**Task to carry out**
Your answer is one number: the count of lines below that hold the word "screenshot".

**Task input**
※ ※ ※
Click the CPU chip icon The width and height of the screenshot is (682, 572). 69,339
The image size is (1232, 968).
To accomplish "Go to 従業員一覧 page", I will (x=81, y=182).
※ ※ ※
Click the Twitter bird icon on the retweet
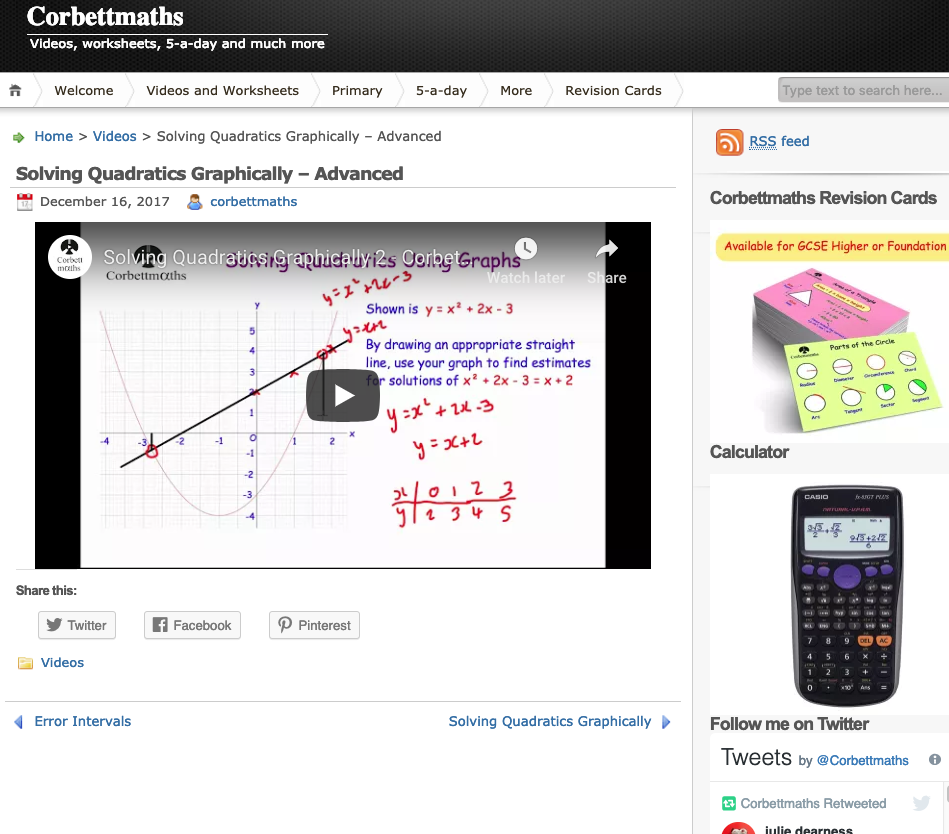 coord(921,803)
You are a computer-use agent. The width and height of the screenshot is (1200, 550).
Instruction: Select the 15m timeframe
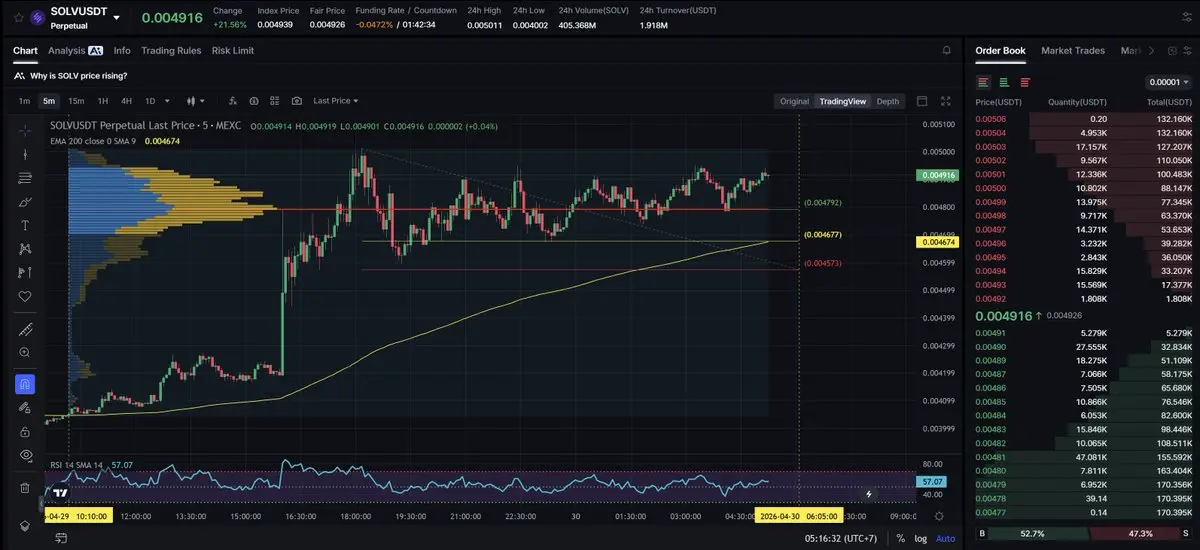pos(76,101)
※ ※ ※
**Answer section**
2